Head-and-neck cancer (HNC) radiotherapy is complex, requires contouring of multiple target volumes and a large range of organs-at-risk (OARs) and is followed by a time-consuming treatment planning process to obtain a near-optimal dose distributions. Because of their focus on realism through adversarial learning, generative adversarial networks (GAN) are suitable for dose distribution prediction from a treatment planning perspective. In addition, if the input data required for dose prediction can be limited, treatment planning efficiency may be further improved. Motivated by this, we explored the relationship between various combinations of input data and how well the GAN-predicted dose distribution agreed with the benchmark clinical plan.

Material and Methods

Data from 355 HNC patients (300/20/35 train/validation/test) treated between 2013-2019 were used: (1) planning CT, (2) OAR contours (salivary glands, swallowing structures, oral cavity, spinal cord), (3) PTV structures (elective, boost), (4) body contour, (5) clinical dose distribution. CT scans were window-levelled from -300 to +200 HU, cropped and down-sampled by half to a 128x128x64 grid with a resolution of 2x2x5mm3. Generator and discriminator networks used UNet and VGG-type architectures, respectively. The GAN-loss was a linear combination of binary cross-entropy and L1 and L2 reconstruction loss. GAN dose distributions were compared to clinical dose using dose volume histograms and mean OAR and PTV dose differences with clinical plans. We investigated input combinations: (1) CT, (2) CT+PTV, (3) CT+PTV+OAR, (4) PTV+OAR, (5) PTV+body. Mann-Whitney U-tests were used to assess statistical significance.

Results

For each respective input combination, median[IQR] parotid L1-losses were 6.9[3.9], 2.8[0.6], 2.4[1.2], 2.4[1.5], 3.1[1.7]Gy. CT+PTV+OAR resulted in the lowest median[IQR] L1-loss for the entire body (3.3[0.6]Gy) and was significantly better than CT+PTV and PTV+body (p=0.044, 0.002, respectively).No significant differences were found between CT+PTV & PTV+body, and CT+PTV+OAR & PTV+OAR. CT-only resulted in considerably and significantly (p<0.001) worse dose distributions compared to all other input combinations.

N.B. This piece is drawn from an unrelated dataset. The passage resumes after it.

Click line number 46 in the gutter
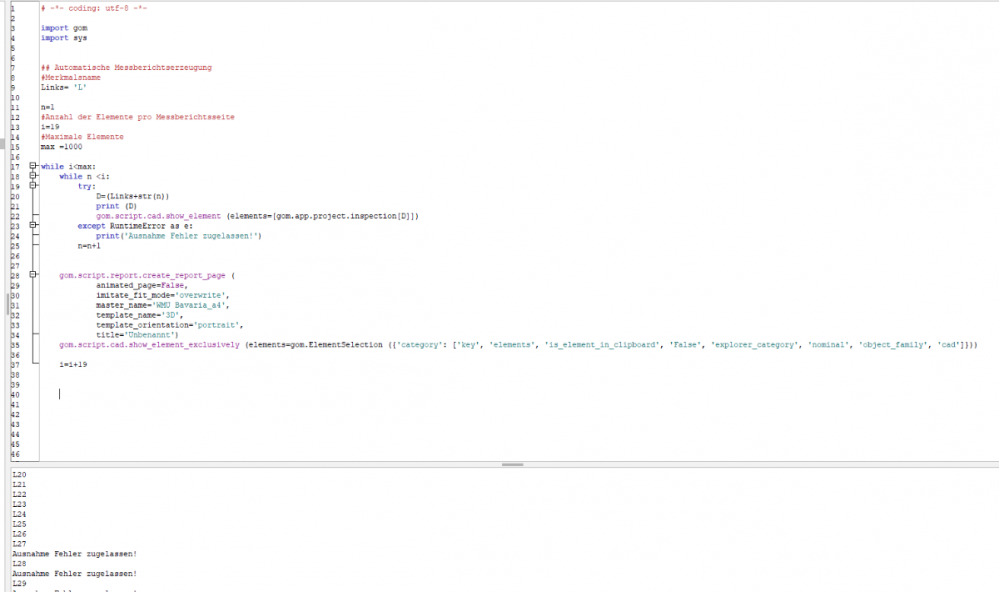999x592 pixels. click(14, 454)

Figure 1: Clinical and GAN dose distributions. Single slices for three examples Q1-Q3 is shown, defined by the quartiles from the CT+PTV+OAR model body contour L1-loss. Abbreviations: CT: computed tomography; PTV: planning target volume; OAR: organ-at-risk;

Conclusion

Expectedly, by applying dose prediction with only the CT-scan, the GAN has difficulty to determine what exactly should be the PTV for each patient. Further, GAN-predicted dose distributions were found most accurate when using all available information, but only by a small margin. This suggests that the need for OAR contours for dose prediction can potentially be circumvented. In addition, CT HUs may be replaced by the body contour. Future work should focus on investigating whether produced plans are deliverable using treatment planning software.